Un titular en la página 3 de la edición del sábado de este periódico me llamó la atención: “Educación rebaja a 145 las plazas de las oposiciones para paliar ‘el efecto llamada’”. Según la información, la primera intención de la Junta era sacar a oposición el año que viene 335 plazas de Secundaria, pero finalmente saldrán 190 menos porque es el número de plazas de las especialidades sobre las que también habrá oposiciones en 2017 en otras comunidades. El resto de plazas inicialmente previstas se acumularán a las que fueran a salir a oposición en 2018. Esta decisión se toma para que quienes se presenten en Extremadura no tengan la competencia –o tengan menos– de opositores no extremeños.

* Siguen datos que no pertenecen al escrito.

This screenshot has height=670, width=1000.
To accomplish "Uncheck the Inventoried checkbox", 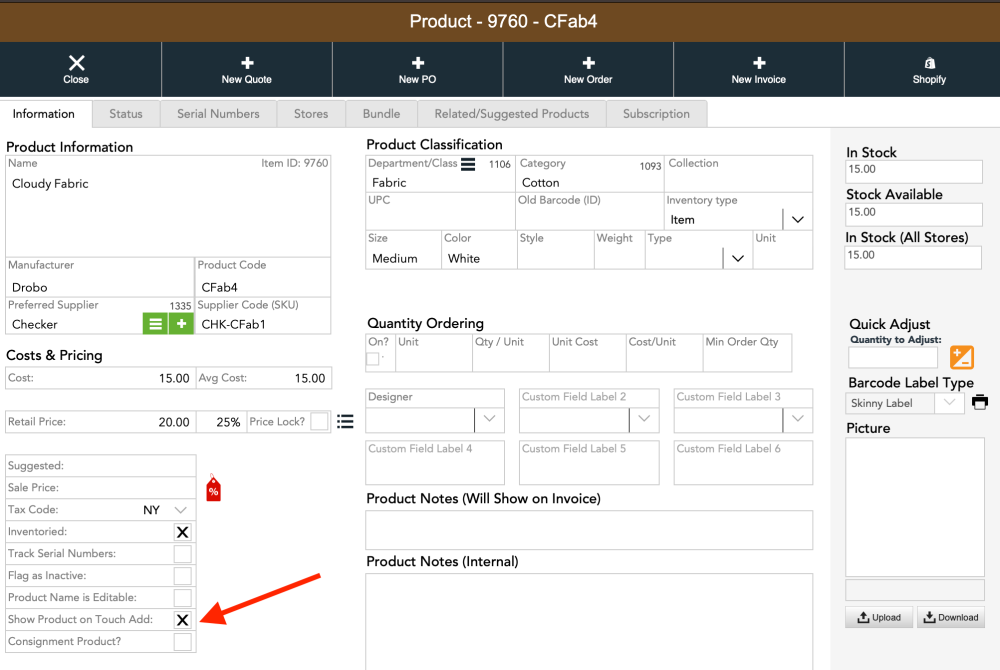I will tap(182, 532).
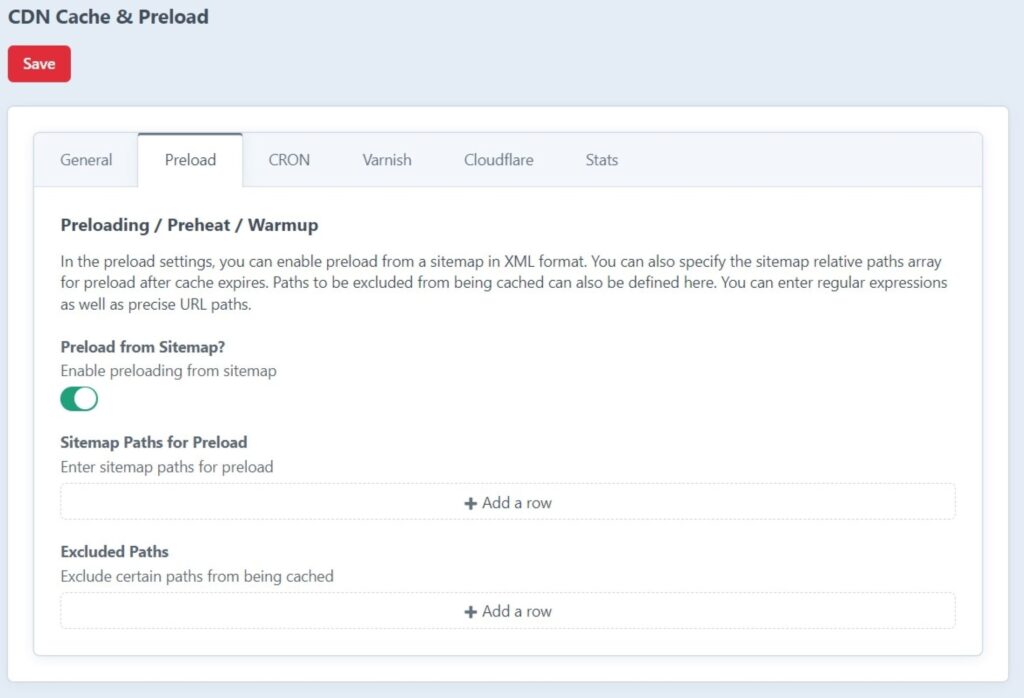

La decisión de reducir plazas de Secundaria que saldrán a oposición en 2017 obtuvo el apoyo de 4 de los 5 sindicatos con representación en el sector de la Enseñanza –CC OO se opuso, pero por no estar de acuerdo en la distribución de plazas por especialidades—, así como la satisfacción de la consejera de Educación, Esther Gutiérrez, quien dijo que la propuesta “responde al interés general y se basa en consolidar el empleo docente”.

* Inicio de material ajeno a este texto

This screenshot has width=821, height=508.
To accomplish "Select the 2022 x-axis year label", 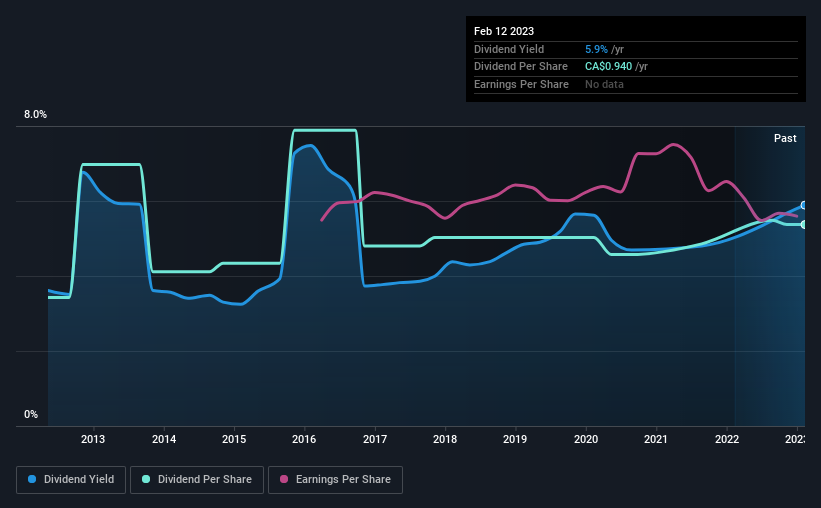I will [727, 439].
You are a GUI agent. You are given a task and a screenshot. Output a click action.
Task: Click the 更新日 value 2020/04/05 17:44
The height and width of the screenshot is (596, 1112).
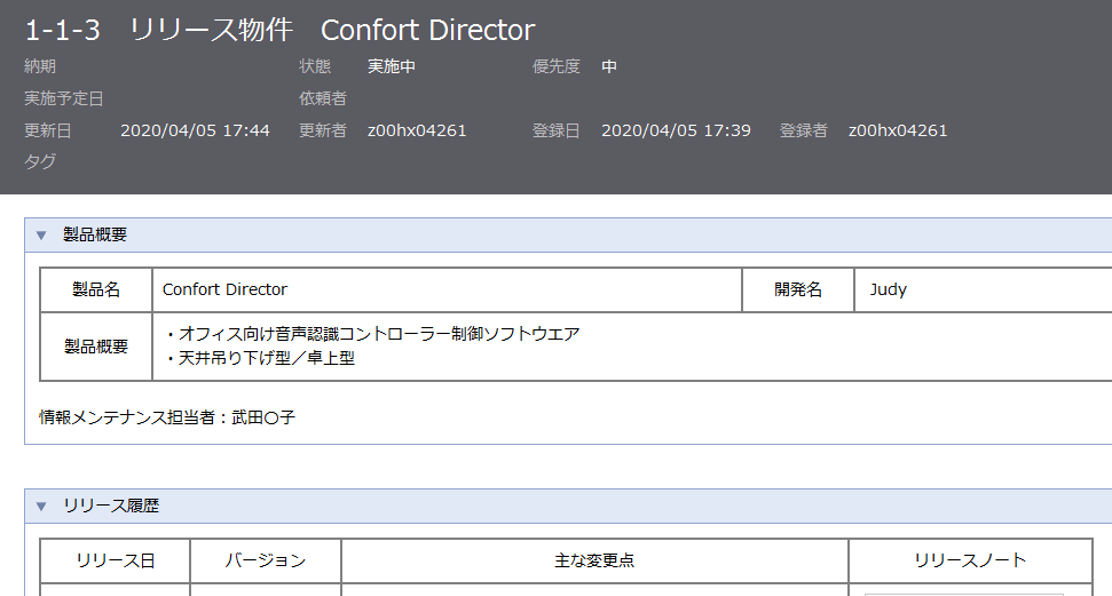[195, 130]
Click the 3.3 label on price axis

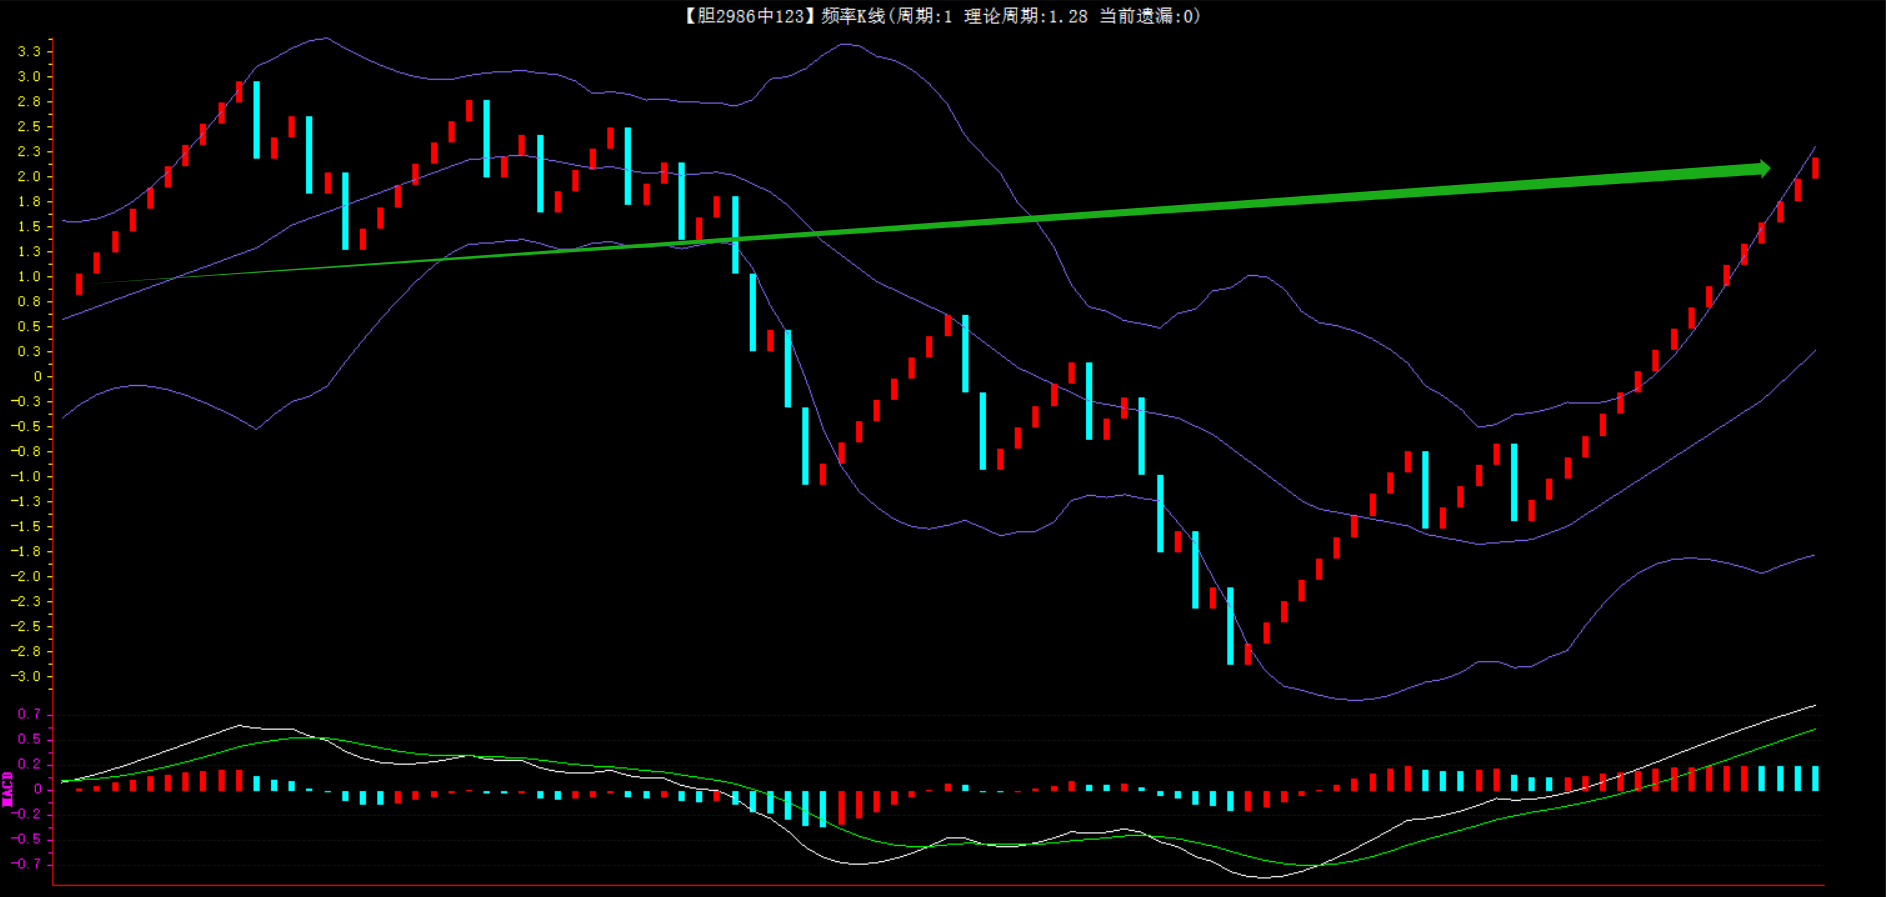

Siempre me ha parecido una incongruencia que la Junta de Extremadura –-y el resto de gobiernos autonómicos— se preocupe tanto por evitar ‘el efecto llamada’ a las oposiciones de profesores. Porque cada vez que lo hace le clava un rejón a la enseñanza, de cuya mejora se proclama tan interesada. Es fácil de entender: si evitamos ‘el efecto llamada’ estamos limitando la adjudicación de plazas a los opositores extremeños, por lo que el sistema educativo de nuestra región estará perdiendo la oportunidad de que esas plazas las ocupen, en lugar de los mejores opositores extremeños, los mejores opositores de España, los cuales serán –no todos, pero sí algunos por mera estadística–, mejores que los extremeños.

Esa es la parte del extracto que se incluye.